• _THE TASK_
Reproduce the lines of the records word for word, starting at the line that contains "has width=1080, height=1163." and ending at the end of the records, both included. Leave the pictures out of your answer.

● ● ● ● ●

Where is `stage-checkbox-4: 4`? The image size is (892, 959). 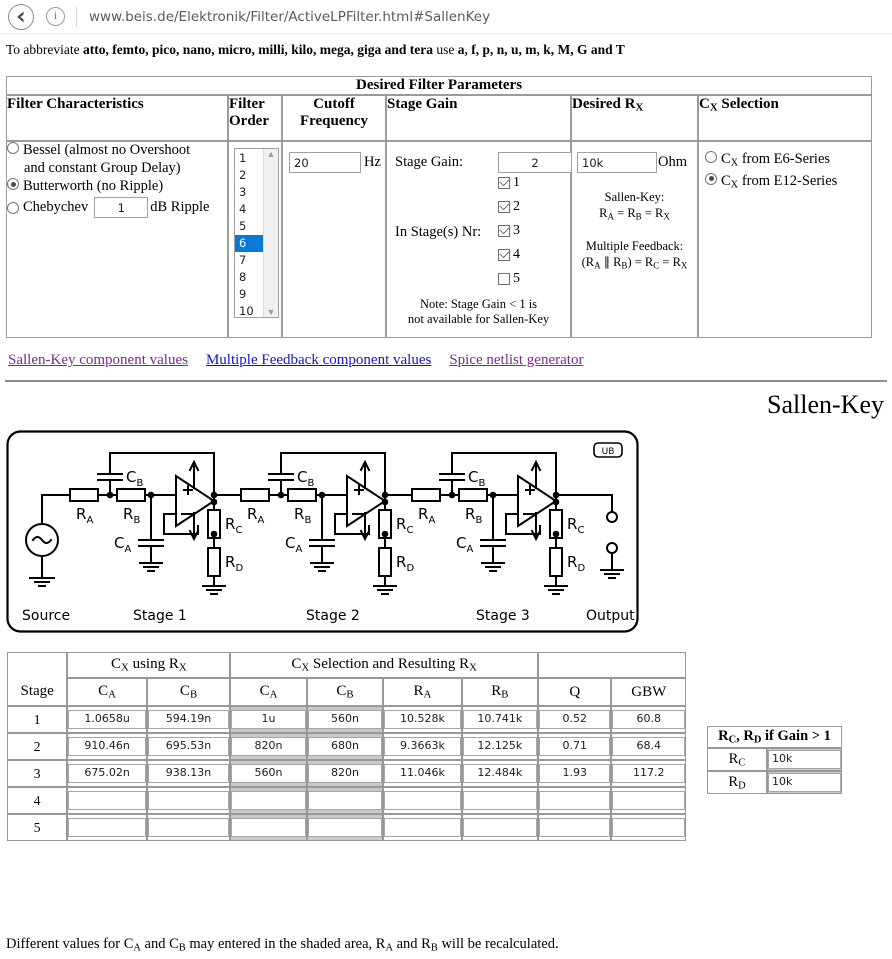 stage-checkbox-4: 4 is located at coordinates (509, 255).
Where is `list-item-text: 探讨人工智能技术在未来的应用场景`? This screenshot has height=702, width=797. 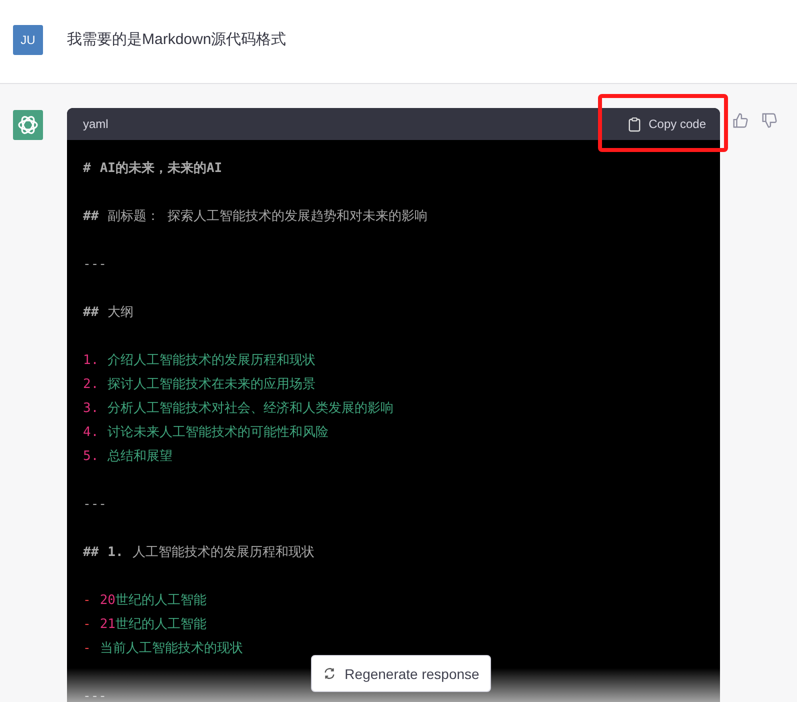
list-item-text: 探讨人工智能技术在未来的应用场景 is located at coordinates (212, 384).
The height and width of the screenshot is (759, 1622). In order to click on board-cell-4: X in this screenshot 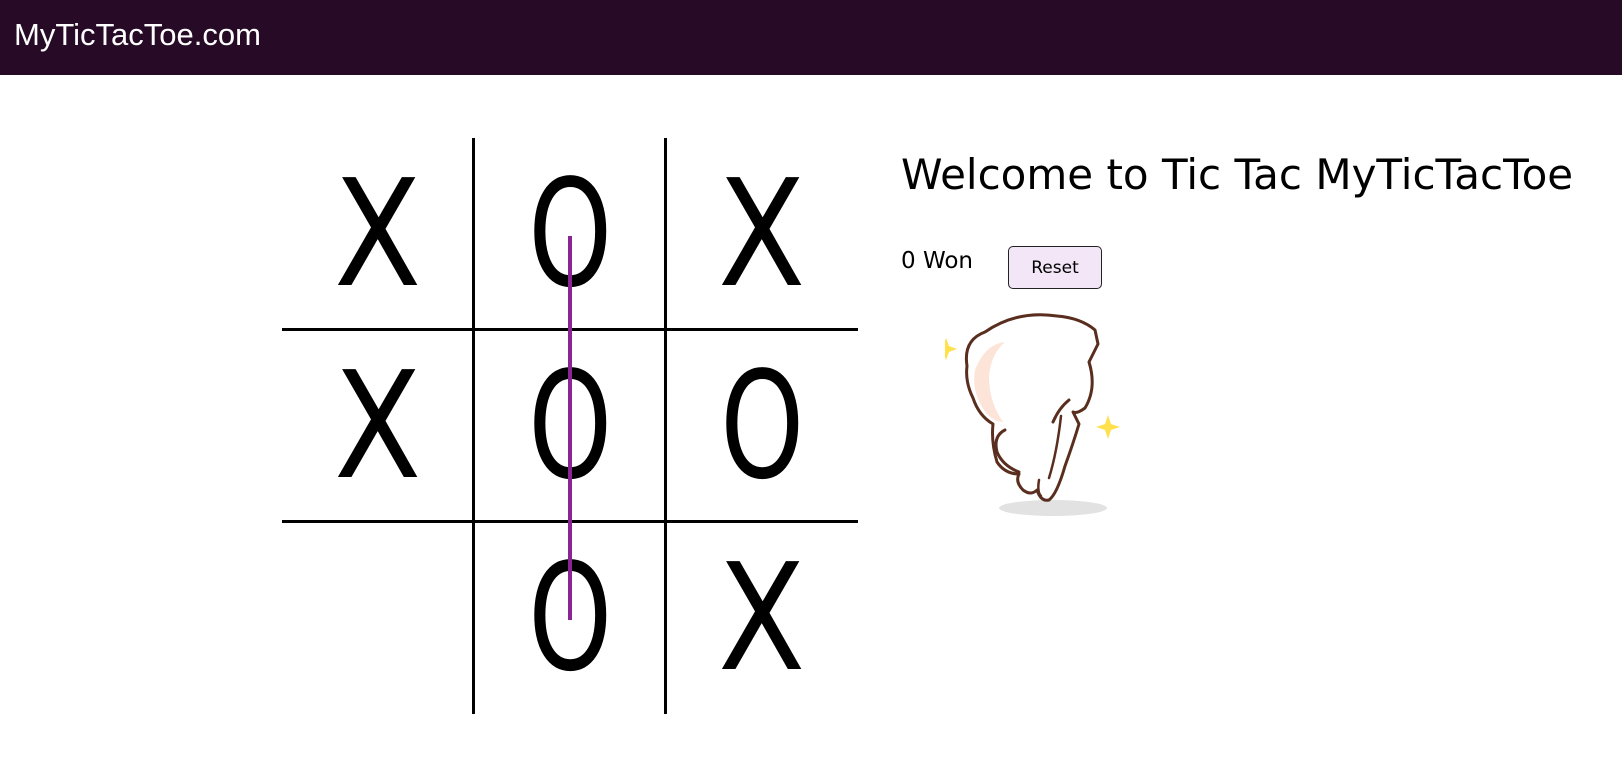, I will do `click(378, 426)`.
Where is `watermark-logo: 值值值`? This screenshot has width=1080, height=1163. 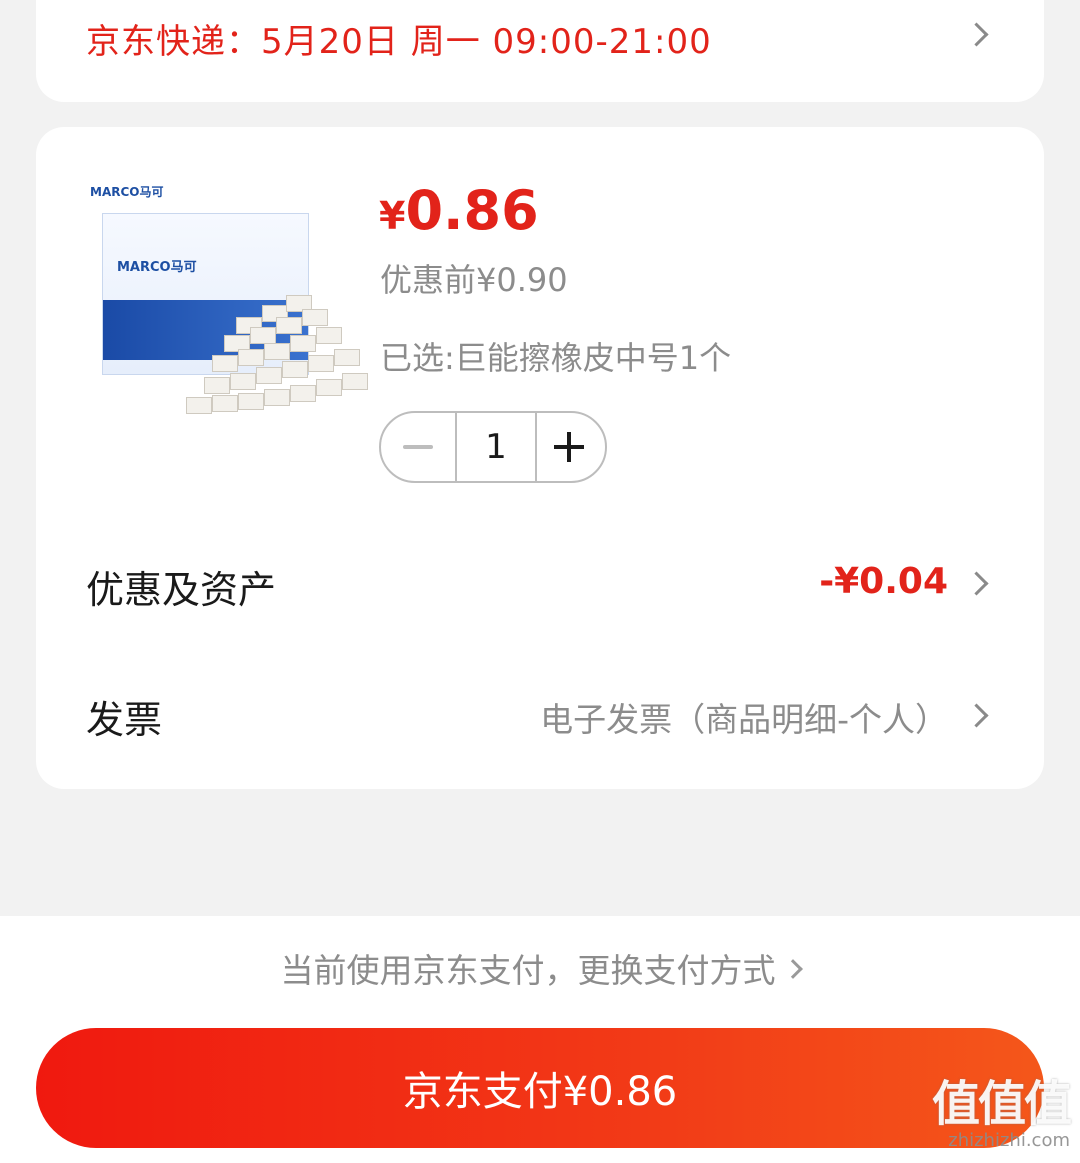
watermark-logo: 值值值 is located at coordinates (1002, 1104).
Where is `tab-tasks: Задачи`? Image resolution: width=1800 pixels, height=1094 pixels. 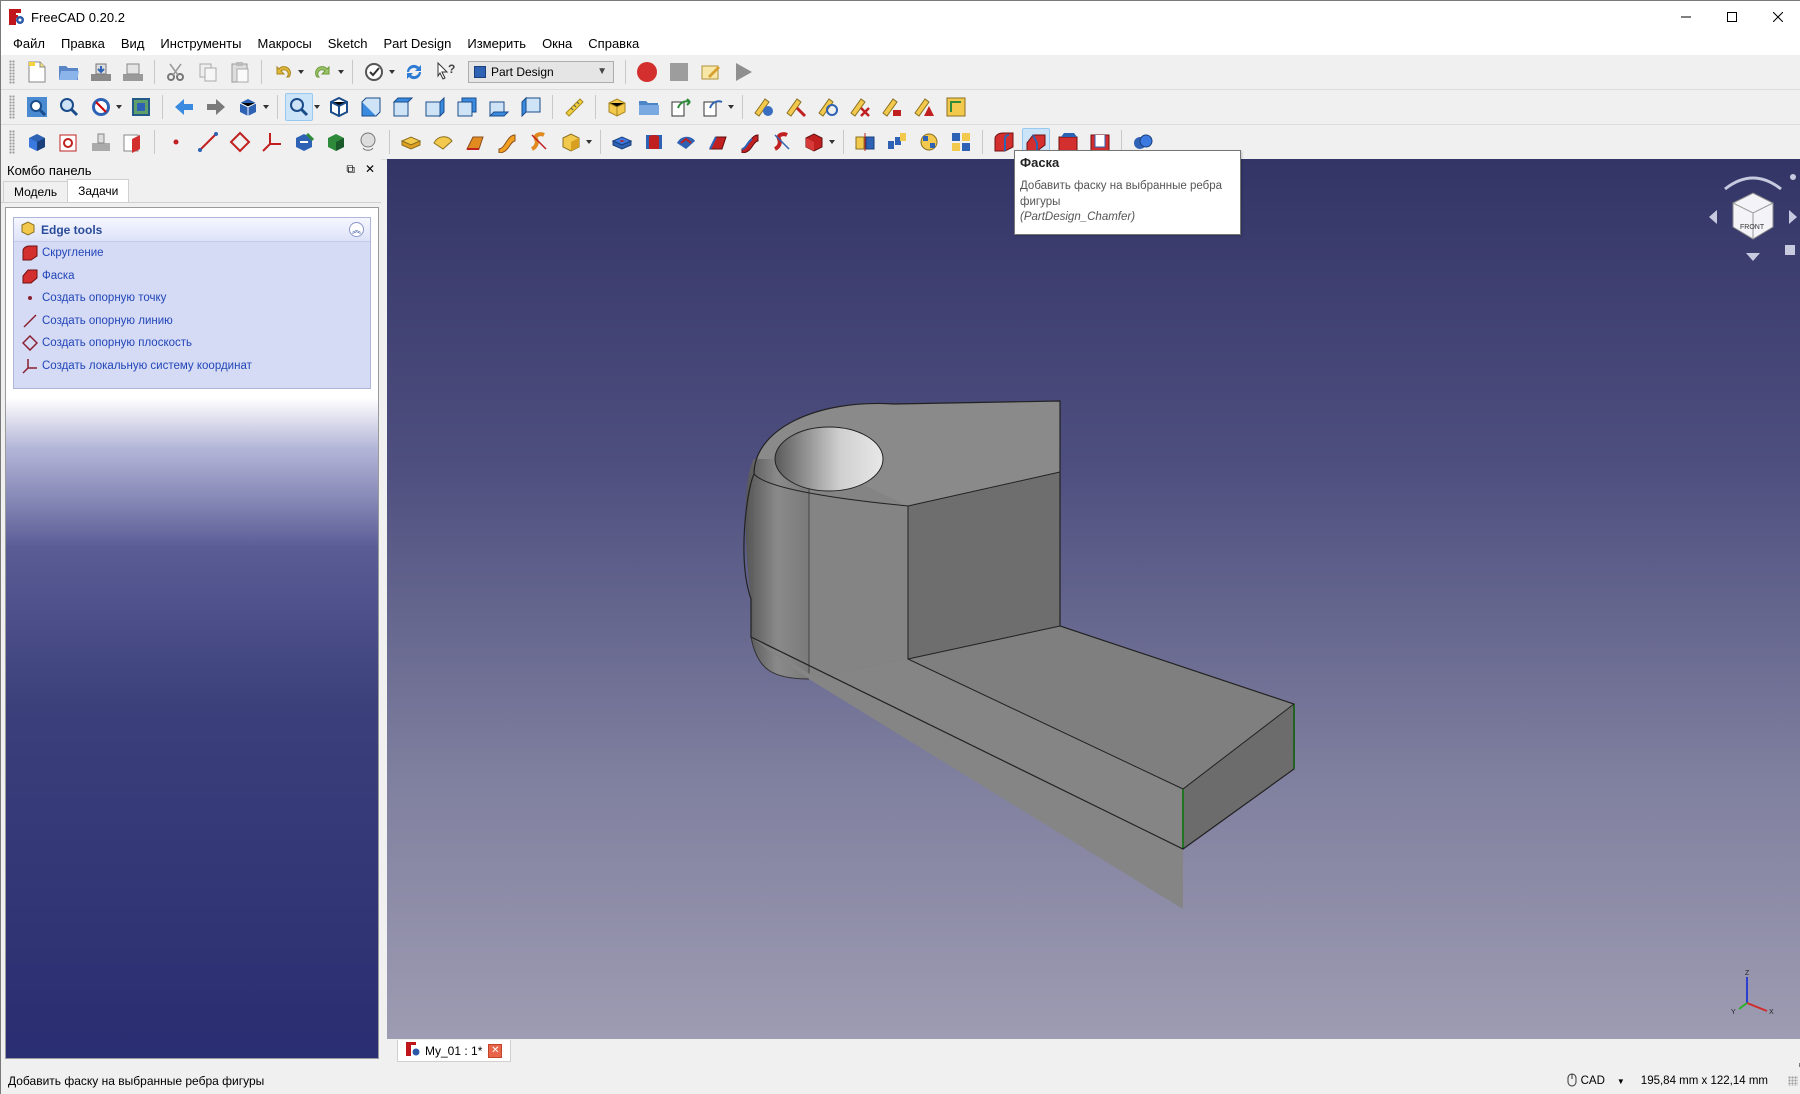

● ● ● ● ●

• _EXPECTED OUTPUT_
Where is `watermark-logo: 值值值`? This screenshot has width=1080, height=1163. 
watermark-logo: 值值值 is located at coordinates (1002, 1104).
Where is `tab-tasks: Задачи`? Image resolution: width=1800 pixels, height=1094 pixels. 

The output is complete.